* BEGIN Page extract *

# The Wages of Spin



## Lester Burnham (Jan 6, 2009)

Pay equity is one of the last battles in a gender war that started with women’s suffrage in the 19th century, and raged through the 60s and 70s. Unfortunately, it is a battle that continues for naught.

All the fighting is predicated on the notion that women earn less than men for the same work. Depending on who you listen to, the actual numbers vary. Back in the 70s, feminists wore "59 cent" pins to protest the fact that a woman earned only 59 cents for every dollar earned by a man. They also protested the "glass ceiling," claiming that women were shut out of the highest rungs on the professional ladder.

The stats are right. Men do earn more than women. But that surface reality is clarified when you take a deeper look into the pond. The numbers are based on a raw average of men’s and women’s income. Thus a female receptionist who works forty hours per week has her income averaged in with the male CEO of the company she works for, who works seventy hours per week.

Different? Yes. Sex based discrimination? Hardly. 

Warren Farrell, Ph.D., the only man ever elected to the National Organization for Women’s national board of directors three times, was one of the early feminists incensed at the alleged pay gap. Dr. Farrell dedicated a great deal of his life to challenging the culture to address this injustice.

Then, at a pivotal point in his activism, he asked himself questions that would change the course of his life and, eventually, convince him to leave that organization, reportedly to the relief of his feminist peers.

He thought, “Wait a minute, if women actually earn only 59 cents for every dollar earned by a man for the same work, why wouldn’t companies only hire women? Wouldn’t they be able to produce products much cheaper than companies that employ men, and put the competition out of business?"

* END Page extract *

* [Instruction 1]
Print the passage of the essay on pay equity between "The stats are" and "hours per week.", inclusive.
* [Instruction 2]
Answer these questions from the essay on pay equity:
(a) What pins did feminists wear in the 70s?
(b) In the essay's example, how many hours per week does the male CEO work?
(c) How many times was Warren Farrell elected to the National Organization for Women's national board of directors?

* BEGIN Dataset extract *

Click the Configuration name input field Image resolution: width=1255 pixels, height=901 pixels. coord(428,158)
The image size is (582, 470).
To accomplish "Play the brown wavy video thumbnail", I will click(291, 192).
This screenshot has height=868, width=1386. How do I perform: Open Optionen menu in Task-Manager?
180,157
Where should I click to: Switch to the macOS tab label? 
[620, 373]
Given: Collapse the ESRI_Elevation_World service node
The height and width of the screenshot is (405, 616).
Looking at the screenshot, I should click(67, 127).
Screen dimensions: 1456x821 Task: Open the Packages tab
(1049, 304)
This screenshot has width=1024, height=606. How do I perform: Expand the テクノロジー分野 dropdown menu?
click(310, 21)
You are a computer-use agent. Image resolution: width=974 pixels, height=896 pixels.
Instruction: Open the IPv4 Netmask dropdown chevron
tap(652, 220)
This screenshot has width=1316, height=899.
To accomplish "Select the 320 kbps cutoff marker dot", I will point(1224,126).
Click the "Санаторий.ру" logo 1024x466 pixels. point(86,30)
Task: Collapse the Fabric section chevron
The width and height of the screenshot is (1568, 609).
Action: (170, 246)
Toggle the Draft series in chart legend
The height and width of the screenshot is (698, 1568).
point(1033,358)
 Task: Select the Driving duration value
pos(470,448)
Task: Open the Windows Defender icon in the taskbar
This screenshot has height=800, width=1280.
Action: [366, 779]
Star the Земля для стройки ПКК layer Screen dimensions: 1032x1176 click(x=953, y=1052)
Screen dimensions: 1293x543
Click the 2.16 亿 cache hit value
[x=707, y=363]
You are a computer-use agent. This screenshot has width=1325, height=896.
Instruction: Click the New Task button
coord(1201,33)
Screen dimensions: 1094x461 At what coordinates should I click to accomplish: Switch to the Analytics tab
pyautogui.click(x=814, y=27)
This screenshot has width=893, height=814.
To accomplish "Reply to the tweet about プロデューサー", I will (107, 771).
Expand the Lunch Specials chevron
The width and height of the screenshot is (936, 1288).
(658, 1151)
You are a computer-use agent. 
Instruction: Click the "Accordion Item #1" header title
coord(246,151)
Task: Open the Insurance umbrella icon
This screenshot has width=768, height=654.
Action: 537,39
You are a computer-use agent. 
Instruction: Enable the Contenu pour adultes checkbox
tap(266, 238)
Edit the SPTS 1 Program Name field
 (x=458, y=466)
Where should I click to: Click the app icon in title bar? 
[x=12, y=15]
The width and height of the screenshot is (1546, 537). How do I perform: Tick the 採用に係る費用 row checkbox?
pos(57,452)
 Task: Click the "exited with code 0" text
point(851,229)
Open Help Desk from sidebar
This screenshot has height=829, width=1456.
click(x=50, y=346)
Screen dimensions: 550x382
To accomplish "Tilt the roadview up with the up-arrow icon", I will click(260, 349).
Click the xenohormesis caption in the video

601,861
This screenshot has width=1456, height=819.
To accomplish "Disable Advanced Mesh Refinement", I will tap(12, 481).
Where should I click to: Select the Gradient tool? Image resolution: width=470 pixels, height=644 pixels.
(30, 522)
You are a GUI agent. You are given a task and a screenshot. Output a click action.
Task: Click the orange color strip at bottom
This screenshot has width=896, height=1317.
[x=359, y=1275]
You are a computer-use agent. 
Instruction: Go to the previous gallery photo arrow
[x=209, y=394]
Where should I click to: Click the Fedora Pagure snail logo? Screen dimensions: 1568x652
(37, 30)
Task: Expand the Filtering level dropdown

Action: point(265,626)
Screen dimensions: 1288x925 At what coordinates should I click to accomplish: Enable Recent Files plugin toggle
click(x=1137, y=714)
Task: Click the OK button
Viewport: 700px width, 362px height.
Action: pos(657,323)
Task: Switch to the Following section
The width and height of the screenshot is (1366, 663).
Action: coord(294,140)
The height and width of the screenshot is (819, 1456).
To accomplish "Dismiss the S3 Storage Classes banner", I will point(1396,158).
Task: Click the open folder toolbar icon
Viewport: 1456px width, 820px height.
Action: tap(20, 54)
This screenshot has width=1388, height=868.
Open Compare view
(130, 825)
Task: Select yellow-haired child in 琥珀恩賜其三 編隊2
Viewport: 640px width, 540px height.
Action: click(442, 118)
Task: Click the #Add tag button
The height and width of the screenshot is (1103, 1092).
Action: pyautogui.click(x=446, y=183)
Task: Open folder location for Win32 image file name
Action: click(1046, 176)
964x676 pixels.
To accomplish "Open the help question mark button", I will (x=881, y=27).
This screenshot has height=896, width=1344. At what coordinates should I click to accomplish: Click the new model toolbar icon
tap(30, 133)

* END Dataset extract *

* [Solution 1]
The stats are right. Men do earn more than women. But that surface reality is clarified when you take a deeper look into the pond. The numbers are based on a raw average of men’s and women’s income. Thus a female receptionist who works forty hours per week has her income averaged in with the male CEO of the company she works for, who works seventy hours per week.

* [Solution 2]
(a) "59 cent" pins
(b) Seventy hours per week
(c) Three times